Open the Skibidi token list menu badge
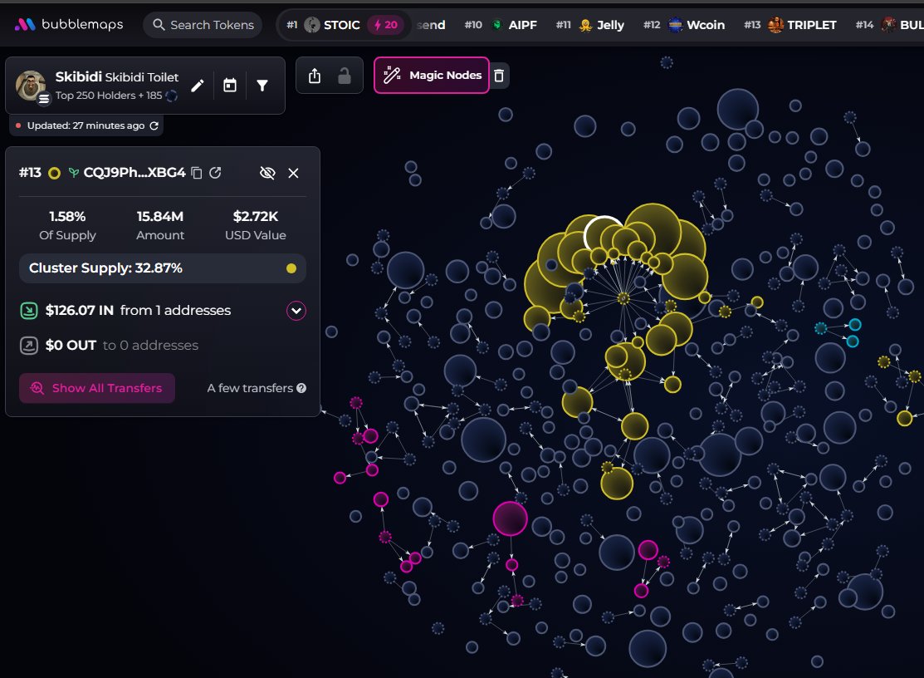 click(x=44, y=97)
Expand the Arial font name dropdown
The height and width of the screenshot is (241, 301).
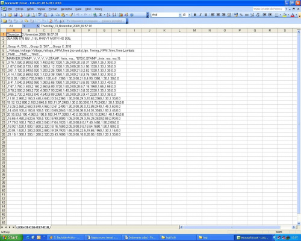tap(180, 15)
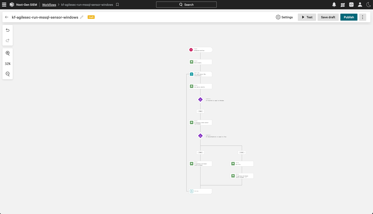Image resolution: width=373 pixels, height=214 pixels.
Task: Open the three-dot overflow menu
Action: click(x=362, y=17)
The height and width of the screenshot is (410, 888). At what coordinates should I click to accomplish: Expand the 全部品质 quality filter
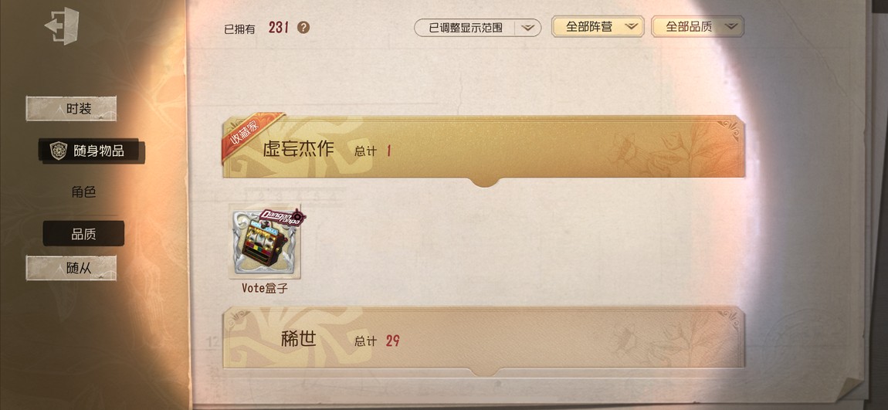[697, 26]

···

**Your instructions:** Convert every line of the entries above into a Markdown table with two columns, Row and Line, numbering each line and skipping any blank ones. Leave the pictures out.

**The reply:**
| Row | Line |
|---|---|
| 1 | Open the Skibidi token list menu badge |
| 2 |  click(x=44, y=97) |
| 3 | Expand the Arial font name dropdown |
| 4 | The height and width of the screenshot is (241, 301). |
| 5 | tap(180, 15) |
| 6 | Image resolution: width=373 pixels, height=214 pixels. |
| 7 | Task: Open the three-dot overflow menu |
| 8 | Action: click(x=362, y=17) |
| 9 | The height and width of the screenshot is (410, 888). At what coordinates should I click to accomplish: Expand the 全部品质 quality filter |
| 10 | [697, 26] |